__Entries provided__.
○ ○ ○ ○ ○ ○ ○

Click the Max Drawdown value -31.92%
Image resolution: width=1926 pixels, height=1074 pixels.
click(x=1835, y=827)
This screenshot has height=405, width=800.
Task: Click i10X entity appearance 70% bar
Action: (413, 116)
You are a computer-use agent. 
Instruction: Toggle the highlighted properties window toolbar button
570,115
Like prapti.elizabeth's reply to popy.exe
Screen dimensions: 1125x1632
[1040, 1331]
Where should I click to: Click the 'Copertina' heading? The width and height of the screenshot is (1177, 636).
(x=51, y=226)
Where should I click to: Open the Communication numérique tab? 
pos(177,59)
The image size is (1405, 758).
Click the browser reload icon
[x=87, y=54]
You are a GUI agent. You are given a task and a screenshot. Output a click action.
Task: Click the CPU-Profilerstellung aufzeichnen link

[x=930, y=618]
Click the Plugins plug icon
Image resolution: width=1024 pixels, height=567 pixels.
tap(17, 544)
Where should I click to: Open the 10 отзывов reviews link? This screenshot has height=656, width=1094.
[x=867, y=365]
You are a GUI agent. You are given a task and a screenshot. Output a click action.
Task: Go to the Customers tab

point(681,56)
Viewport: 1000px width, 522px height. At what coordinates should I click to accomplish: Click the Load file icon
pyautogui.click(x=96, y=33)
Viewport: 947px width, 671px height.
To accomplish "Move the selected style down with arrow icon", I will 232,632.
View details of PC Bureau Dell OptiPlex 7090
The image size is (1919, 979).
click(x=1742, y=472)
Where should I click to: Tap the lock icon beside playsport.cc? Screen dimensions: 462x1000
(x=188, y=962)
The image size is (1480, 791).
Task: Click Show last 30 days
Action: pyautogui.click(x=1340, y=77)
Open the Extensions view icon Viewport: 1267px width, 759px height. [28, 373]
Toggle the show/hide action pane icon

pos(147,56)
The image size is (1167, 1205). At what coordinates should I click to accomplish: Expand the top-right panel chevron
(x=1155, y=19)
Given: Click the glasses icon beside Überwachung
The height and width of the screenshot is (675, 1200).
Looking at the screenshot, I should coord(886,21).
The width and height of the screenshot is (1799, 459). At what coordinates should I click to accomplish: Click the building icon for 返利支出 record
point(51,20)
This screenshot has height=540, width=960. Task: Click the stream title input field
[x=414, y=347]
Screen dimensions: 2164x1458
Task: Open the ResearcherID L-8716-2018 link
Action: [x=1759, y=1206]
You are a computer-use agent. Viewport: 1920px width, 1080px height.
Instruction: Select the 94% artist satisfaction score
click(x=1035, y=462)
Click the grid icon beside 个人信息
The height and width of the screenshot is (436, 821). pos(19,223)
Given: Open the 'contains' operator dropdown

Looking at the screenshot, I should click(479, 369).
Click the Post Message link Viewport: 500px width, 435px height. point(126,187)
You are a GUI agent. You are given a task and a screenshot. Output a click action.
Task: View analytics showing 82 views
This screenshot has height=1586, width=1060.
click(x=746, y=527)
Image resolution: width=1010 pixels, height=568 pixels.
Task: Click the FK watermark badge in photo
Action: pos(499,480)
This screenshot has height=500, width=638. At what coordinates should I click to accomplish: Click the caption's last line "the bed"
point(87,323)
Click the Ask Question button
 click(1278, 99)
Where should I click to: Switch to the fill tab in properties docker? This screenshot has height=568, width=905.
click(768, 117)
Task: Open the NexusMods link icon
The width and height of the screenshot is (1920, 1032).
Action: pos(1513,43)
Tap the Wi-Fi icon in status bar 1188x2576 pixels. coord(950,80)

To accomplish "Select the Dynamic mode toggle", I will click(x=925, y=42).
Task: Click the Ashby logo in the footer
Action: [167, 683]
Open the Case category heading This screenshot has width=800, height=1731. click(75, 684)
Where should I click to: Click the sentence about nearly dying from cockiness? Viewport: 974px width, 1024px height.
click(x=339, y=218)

○ ○ ○ ○ ○ ○ ○

Please set down all of the records exactly.

Click the Max Drawdown value -31.92%
Image resolution: width=1926 pixels, height=1074 pixels.
click(x=1835, y=827)
This screenshot has height=405, width=800.
Task: Click i10X entity appearance 70% bar
Action: (413, 116)
You are a computer-use agent. 
Instruction: Toggle the highlighted properties window toolbar button
570,115
Like prapti.elizabeth's reply to popy.exe
Screen dimensions: 1125x1632
[1040, 1331]
Where should I click to: Click the 'Copertina' heading? The width and height of the screenshot is (1177, 636).
(x=51, y=226)
Where should I click to: Open the Communication numérique tab? 
pos(177,59)
The image size is (1405, 758).
Click the browser reload icon
[x=87, y=54]
You are a GUI agent. You are given a task and a screenshot. Output a click action.
Task: Click the CPU-Profilerstellung aufzeichnen link

[x=930, y=618]
Click the Plugins plug icon
Image resolution: width=1024 pixels, height=567 pixels.
tap(17, 544)
Where should I click to: Open the 10 отзывов reviews link? This screenshot has height=656, width=1094.
[x=867, y=365]
You are a GUI agent. You are given a task and a screenshot. Output a click action.
Task: Go to the Customers tab

point(681,56)
Viewport: 1000px width, 522px height. At what coordinates should I click to accomplish: Click the Load file icon
pyautogui.click(x=96, y=33)
Viewport: 947px width, 671px height.
To accomplish "Move the selected style down with arrow icon", I will 232,632.
View details of PC Bureau Dell OptiPlex 7090
The image size is (1919, 979).
click(x=1742, y=472)
Where should I click to: Tap the lock icon beside playsport.cc? Screen dimensions: 462x1000
(x=188, y=962)
The image size is (1480, 791).
Task: Click Show last 30 days
Action: pyautogui.click(x=1340, y=77)
Open the Extensions view icon Viewport: 1267px width, 759px height. [28, 373]
Toggle the show/hide action pane icon

pos(147,56)
The image size is (1167, 1205). At what coordinates should I click to accomplish: Expand the top-right panel chevron
(x=1155, y=19)
Given: Click the glasses icon beside Überwachung
The height and width of the screenshot is (675, 1200).
Looking at the screenshot, I should coord(886,21).
The width and height of the screenshot is (1799, 459). At what coordinates should I click to accomplish: Click the building icon for 返利支出 record
point(51,20)
This screenshot has height=540, width=960. Task: Click the stream title input field
[x=414, y=347]
Screen dimensions: 2164x1458
Task: Open the ResearcherID L-8716-2018 link
Action: [x=1759, y=1206]
You are a computer-use agent. Viewport: 1920px width, 1080px height.
Instruction: Select the 94% artist satisfaction score
click(x=1035, y=462)
Click the grid icon beside 个人信息
The height and width of the screenshot is (436, 821). pos(19,223)
Given: Open the 'contains' operator dropdown

Looking at the screenshot, I should click(479, 369).
Click the Post Message link Viewport: 500px width, 435px height. point(126,187)
You are a GUI agent. You are given a task and a screenshot. Output a click action.
Task: View analytics showing 82 views
This screenshot has height=1586, width=1060.
click(x=746, y=527)
Image resolution: width=1010 pixels, height=568 pixels.
Task: Click the FK watermark badge in photo
Action: pos(499,480)
This screenshot has height=500, width=638. At what coordinates should I click to accomplish: Click the caption's last line "the bed"
point(87,323)
Click the Ask Question button
 click(1278, 99)
Where should I click to: Switch to the fill tab in properties docker? This screenshot has height=568, width=905.
click(768, 117)
Task: Open the NexusMods link icon
The width and height of the screenshot is (1920, 1032).
Action: pos(1513,43)
Tap the Wi-Fi icon in status bar 1188x2576 pixels. coord(950,80)

To accomplish "Select the Dynamic mode toggle", I will click(x=925, y=42).
Task: Click the Ashby logo in the footer
Action: [167, 683]
Open the Case category heading This screenshot has width=800, height=1731. click(75, 684)
Where should I click to: Click the sentence about nearly dying from cockiness? Viewport: 974px width, 1024px height.
click(x=339, y=218)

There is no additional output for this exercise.